The Iranian Students News Agency (ISNA) reported that the explosion, which took place Sunday evening at the explosive materials production unit near Parchin, left at least two of the unit's workers dead. The Iranian opposition website reported that it was a very strong explosion: The blast shattered windows in buildings located about 15 kilometers (9.5 miles) from Parchin, and the flash was seen from a distance.
According to suspicions, Parchin hosts the activity of the "weapon group," whose existence has been denied by Iran. This group is responsible for the heart of the nuclear program – developing the warhead of the Iranian nuclear bomb.
Satellite imagery of Parchin military facility from 2012 (Photo: ISIS website)
The International Atomic Energy Agency (IAEA) has demanded many times that Iran let its inspectors enter the site – but the Iranians have firmly refused. They admit it is a secret military base, but claim there is no nuclear activity going on there.
Officials at the IAEA, which relies on intelligence information from Western and Israeli sources, are convinced that the Iranians are lying. Satellite images have shown that since the UN inspectors demanded to visit the site, the Iranians have been busy concealing evidence: Intensive demolition and cover-up work has taken place in Parchin's experiment and development field.
In 2012, satellites documented new structures and huge bulldozers, as well as a tall concrete wall replacing the fence which encircled the site. The satellite documented many piles of dirt and building sections which point to extensive construction work taking place under the new roofs.
The Iranians claim that the nuclear development is for peaceful purposes only. Israel and the United States believe Iran is lying and that the open progress made in the nuclear program is aimed at disguising its secret and hidden part, the one which will turn the nuclear products – which are supposed to be used for peaceful purposes – into an atom bomb.
Western officials suspect that at the heart of this secret development is the weapon group developing the nuclear lens mechanism. It's a complex system of timers and explosives assembled around the core of the bomb, which explode in a way that "pushes" the enriched uranium sphere inwards and starts the chain reaction needed for an atomic explosion.
If the "smoking gun" for the existence of the weapon group is found, it will serve as decisive evidence that Iran has been lying and that there is no point in negotiating with it. Iran's refusal to open Parchin to international inspection and present the activity taking place at the site only increases the suspicions against the Islamic Republic.
The softening relations between Iran and the West raised fears in Israel that the world powers would waive their demand that Iran must expose all its atom secrets. It's possible that someone was tired of waiting for the Iranians to provide the answers and decided to do something and hit the heart of the weapon group.

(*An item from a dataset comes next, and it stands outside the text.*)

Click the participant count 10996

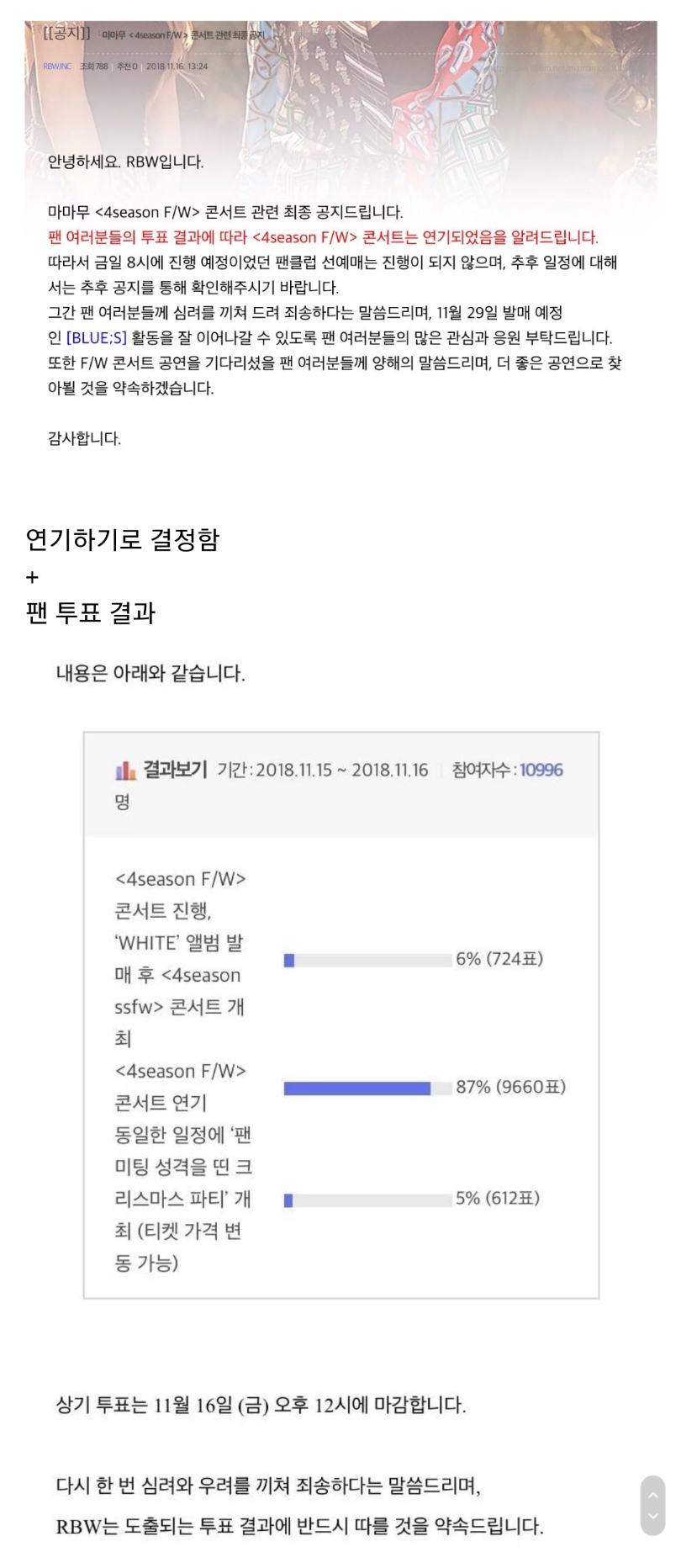point(541,770)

If Sunday's explosion was the result of intentional sabotage, it wouldn't be the first time this happened. Since 2005, there have been reports of a series of mysterious blasts at the nuclear sites in Natanz, Isfahan and Qom.
The Iranians have accused the Israeli and Western intelligence services of infiltrating their purchase system in Europe and South America and sabotaging equipment sent to Iran. According to foreign reports, Israel and the United States even managed to get destructive viruses, such as the Stuxnet computer worm, into the Iranian nuclear program's computers, causing great damage.
In addition, some of Iran's important nuclear scientists and senior Revolutionary Guards officials who were involved in securing the facilities have been killed in recent years. Some died in mysterious accidents, while others fell victim to unknown assassins.